## TASK DESCRIPTION
Extract every line of the records below, reproducing each one verbatim.

## MATERIAL SUPPLIED

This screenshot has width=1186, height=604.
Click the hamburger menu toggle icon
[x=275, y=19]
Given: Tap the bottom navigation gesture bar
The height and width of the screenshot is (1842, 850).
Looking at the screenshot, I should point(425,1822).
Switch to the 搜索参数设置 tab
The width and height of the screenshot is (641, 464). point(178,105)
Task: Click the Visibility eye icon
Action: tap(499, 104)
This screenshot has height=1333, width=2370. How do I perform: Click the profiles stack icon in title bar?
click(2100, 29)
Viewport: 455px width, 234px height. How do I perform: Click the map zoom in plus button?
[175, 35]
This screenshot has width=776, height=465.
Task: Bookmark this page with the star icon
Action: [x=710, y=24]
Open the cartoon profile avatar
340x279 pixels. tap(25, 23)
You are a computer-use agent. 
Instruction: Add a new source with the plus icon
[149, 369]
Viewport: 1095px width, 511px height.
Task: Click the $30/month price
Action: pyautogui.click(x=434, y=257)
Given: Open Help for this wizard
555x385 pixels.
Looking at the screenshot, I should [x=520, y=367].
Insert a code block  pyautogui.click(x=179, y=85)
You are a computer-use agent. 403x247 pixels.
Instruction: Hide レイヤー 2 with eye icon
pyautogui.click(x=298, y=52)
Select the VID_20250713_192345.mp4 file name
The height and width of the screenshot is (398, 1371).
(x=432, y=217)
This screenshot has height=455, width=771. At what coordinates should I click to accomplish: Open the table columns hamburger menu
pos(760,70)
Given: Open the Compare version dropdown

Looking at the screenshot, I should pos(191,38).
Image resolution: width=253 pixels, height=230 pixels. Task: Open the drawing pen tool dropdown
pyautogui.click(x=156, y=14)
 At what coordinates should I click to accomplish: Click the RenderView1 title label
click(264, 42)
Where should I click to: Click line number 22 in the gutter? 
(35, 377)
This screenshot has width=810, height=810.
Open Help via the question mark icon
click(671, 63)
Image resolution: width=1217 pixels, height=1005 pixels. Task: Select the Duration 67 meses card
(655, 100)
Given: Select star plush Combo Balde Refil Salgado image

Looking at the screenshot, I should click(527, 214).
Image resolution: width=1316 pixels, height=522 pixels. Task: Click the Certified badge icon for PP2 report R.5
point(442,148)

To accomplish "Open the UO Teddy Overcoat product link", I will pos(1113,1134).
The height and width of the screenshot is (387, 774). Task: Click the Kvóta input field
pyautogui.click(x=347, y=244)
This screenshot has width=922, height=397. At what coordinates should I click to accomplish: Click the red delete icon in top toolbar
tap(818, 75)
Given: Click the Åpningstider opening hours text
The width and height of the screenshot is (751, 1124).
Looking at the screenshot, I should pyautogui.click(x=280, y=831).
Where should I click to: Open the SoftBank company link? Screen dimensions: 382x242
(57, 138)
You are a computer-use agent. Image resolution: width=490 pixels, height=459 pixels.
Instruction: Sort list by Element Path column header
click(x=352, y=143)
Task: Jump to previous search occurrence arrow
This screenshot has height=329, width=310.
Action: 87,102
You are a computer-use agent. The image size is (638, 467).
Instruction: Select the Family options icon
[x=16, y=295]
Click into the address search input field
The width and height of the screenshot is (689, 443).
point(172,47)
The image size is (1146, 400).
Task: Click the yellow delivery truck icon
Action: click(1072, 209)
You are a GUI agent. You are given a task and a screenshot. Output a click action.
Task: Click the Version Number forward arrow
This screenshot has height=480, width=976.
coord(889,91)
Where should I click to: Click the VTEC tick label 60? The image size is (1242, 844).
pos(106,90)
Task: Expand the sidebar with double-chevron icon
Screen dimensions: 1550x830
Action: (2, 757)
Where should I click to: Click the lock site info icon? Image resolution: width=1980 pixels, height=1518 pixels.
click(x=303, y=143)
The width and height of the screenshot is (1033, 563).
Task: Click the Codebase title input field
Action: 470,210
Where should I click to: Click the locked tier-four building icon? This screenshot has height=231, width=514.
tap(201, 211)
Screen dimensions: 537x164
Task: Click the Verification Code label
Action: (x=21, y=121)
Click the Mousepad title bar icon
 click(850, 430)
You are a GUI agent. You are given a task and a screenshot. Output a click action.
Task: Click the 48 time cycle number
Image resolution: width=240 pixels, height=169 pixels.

## EXERCISE SOLUTION
This screenshot has width=1186, height=604.
Click the hamburger menu toggle icon
[x=275, y=19]
Given: Tap the bottom navigation gesture bar
The height and width of the screenshot is (1842, 850).
Looking at the screenshot, I should point(425,1822).
Switch to the 搜索参数设置 tab
The width and height of the screenshot is (641, 464). point(178,105)
Task: Click the Visibility eye icon
Action: tap(499, 104)
This screenshot has height=1333, width=2370. How do I perform: Click the profiles stack icon in title bar?
click(2100, 29)
Viewport: 455px width, 234px height. How do I perform: Click the map zoom in plus button?
[175, 35]
This screenshot has width=776, height=465.
Task: Bookmark this page with the star icon
Action: [x=710, y=24]
Open the cartoon profile avatar
340x279 pixels. tap(25, 23)
You are a computer-use agent. 
Instruction: Add a new source with the plus icon
[149, 369]
Viewport: 1095px width, 511px height.
Task: Click the $30/month price
Action: pyautogui.click(x=434, y=257)
Given: Open Help for this wizard
555x385 pixels.
Looking at the screenshot, I should [x=520, y=367].
Insert a code block  pyautogui.click(x=179, y=85)
You are a computer-use agent. 403x247 pixels.
Instruction: Hide レイヤー 2 with eye icon
pyautogui.click(x=298, y=52)
Select the VID_20250713_192345.mp4 file name
The height and width of the screenshot is (398, 1371).
(x=432, y=217)
This screenshot has height=455, width=771. At what coordinates should I click to accomplish: Open the table columns hamburger menu
pos(760,70)
Given: Open the Compare version dropdown

Looking at the screenshot, I should pos(191,38).
Image resolution: width=253 pixels, height=230 pixels. Task: Open the drawing pen tool dropdown
pyautogui.click(x=156, y=14)
 At what coordinates should I click to accomplish: Click the RenderView1 title label
click(264, 42)
Where should I click to: Click line number 22 in the gutter? 
(35, 377)
This screenshot has width=810, height=810.
Open Help via the question mark icon
click(671, 63)
Image resolution: width=1217 pixels, height=1005 pixels. Task: Select the Duration 67 meses card
(655, 100)
Given: Select star plush Combo Balde Refil Salgado image

Looking at the screenshot, I should click(527, 214).
Image resolution: width=1316 pixels, height=522 pixels. Task: Click the Certified badge icon for PP2 report R.5
point(442,148)

To accomplish "Open the UO Teddy Overcoat product link", I will pos(1113,1134).
The height and width of the screenshot is (387, 774). Task: Click the Kvóta input field
pyautogui.click(x=347, y=244)
This screenshot has width=922, height=397. At what coordinates should I click to accomplish: Click the red delete icon in top toolbar
tap(818, 75)
Given: Click the Åpningstider opening hours text
The width and height of the screenshot is (751, 1124).
Looking at the screenshot, I should pyautogui.click(x=280, y=831).
Where should I click to: Open the SoftBank company link? Screen dimensions: 382x242
(57, 138)
You are a computer-use agent. Image resolution: width=490 pixels, height=459 pixels.
Instruction: Sort list by Element Path column header
click(x=352, y=143)
Task: Jump to previous search occurrence arrow
This screenshot has height=329, width=310.
Action: 87,102
You are a computer-use agent. The image size is (638, 467).
Instruction: Select the Family options icon
[x=16, y=295]
Click into the address search input field
The width and height of the screenshot is (689, 443).
point(172,47)
The image size is (1146, 400).
Task: Click the yellow delivery truck icon
Action: click(1072, 209)
You are a GUI agent. You are given a task and a screenshot. Output a click action.
Task: Click the Version Number forward arrow
This screenshot has height=480, width=976.
coord(889,91)
Where should I click to: Click the VTEC tick label 60? The image size is (1242, 844).
pos(106,90)
Task: Expand the sidebar with double-chevron icon
Screen dimensions: 1550x830
Action: (2, 757)
Where should I click to: Click the lock site info icon? Image resolution: width=1980 pixels, height=1518 pixels.
click(x=303, y=143)
The width and height of the screenshot is (1033, 563).
Task: Click the Codebase title input field
Action: 470,210
Where should I click to: Click the locked tier-four building icon? This screenshot has height=231, width=514.
tap(201, 211)
Screen dimensions: 537x164
Task: Click the Verification Code label
Action: (x=21, y=121)
Click the Mousepad title bar icon
 click(850, 430)
You are a GUI agent. You are given a task and a screenshot. Output a click action.
Task: Click the 48 time cycle number
Image resolution: width=240 pixels, height=169 pixels.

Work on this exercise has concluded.